YOUR TASK: Reproduce the data below word for word, from the first line through the line containing "point(649,526)", both ends included.

EXTRACTED DATA:
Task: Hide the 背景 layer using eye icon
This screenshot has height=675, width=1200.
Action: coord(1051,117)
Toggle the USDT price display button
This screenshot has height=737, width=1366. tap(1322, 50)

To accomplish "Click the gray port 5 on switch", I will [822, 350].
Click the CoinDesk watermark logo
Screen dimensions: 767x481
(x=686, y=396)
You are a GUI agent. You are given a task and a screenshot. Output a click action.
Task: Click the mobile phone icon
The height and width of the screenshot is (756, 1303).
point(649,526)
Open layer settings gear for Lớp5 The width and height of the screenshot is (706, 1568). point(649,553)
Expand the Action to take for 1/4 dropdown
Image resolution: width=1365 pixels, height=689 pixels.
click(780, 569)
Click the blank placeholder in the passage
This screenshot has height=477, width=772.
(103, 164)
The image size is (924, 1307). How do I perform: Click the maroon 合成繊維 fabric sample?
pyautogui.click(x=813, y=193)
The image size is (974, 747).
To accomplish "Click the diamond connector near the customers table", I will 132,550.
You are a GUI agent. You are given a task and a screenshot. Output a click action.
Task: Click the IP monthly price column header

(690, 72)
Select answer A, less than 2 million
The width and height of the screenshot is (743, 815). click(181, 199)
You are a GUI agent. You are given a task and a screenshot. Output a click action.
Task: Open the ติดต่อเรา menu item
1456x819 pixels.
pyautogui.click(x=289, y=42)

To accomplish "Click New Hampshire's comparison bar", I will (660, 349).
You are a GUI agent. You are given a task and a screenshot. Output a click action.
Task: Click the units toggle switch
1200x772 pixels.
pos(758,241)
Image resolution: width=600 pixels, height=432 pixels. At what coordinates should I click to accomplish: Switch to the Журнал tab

TASK ANSWER:
Task: Hide the 背景 layer using eye icon
This screenshot has height=675, width=1200.
Action: coord(1051,117)
Toggle the USDT price display button
This screenshot has height=737, width=1366. tap(1322, 50)

To accomplish "Click the gray port 5 on switch", I will [822, 350].
Click the CoinDesk watermark logo
Screen dimensions: 767x481
(x=686, y=396)
You are a GUI agent. You are given a task and a screenshot. Output a click action.
Task: Click the mobile phone icon
The height and width of the screenshot is (756, 1303).
point(649,526)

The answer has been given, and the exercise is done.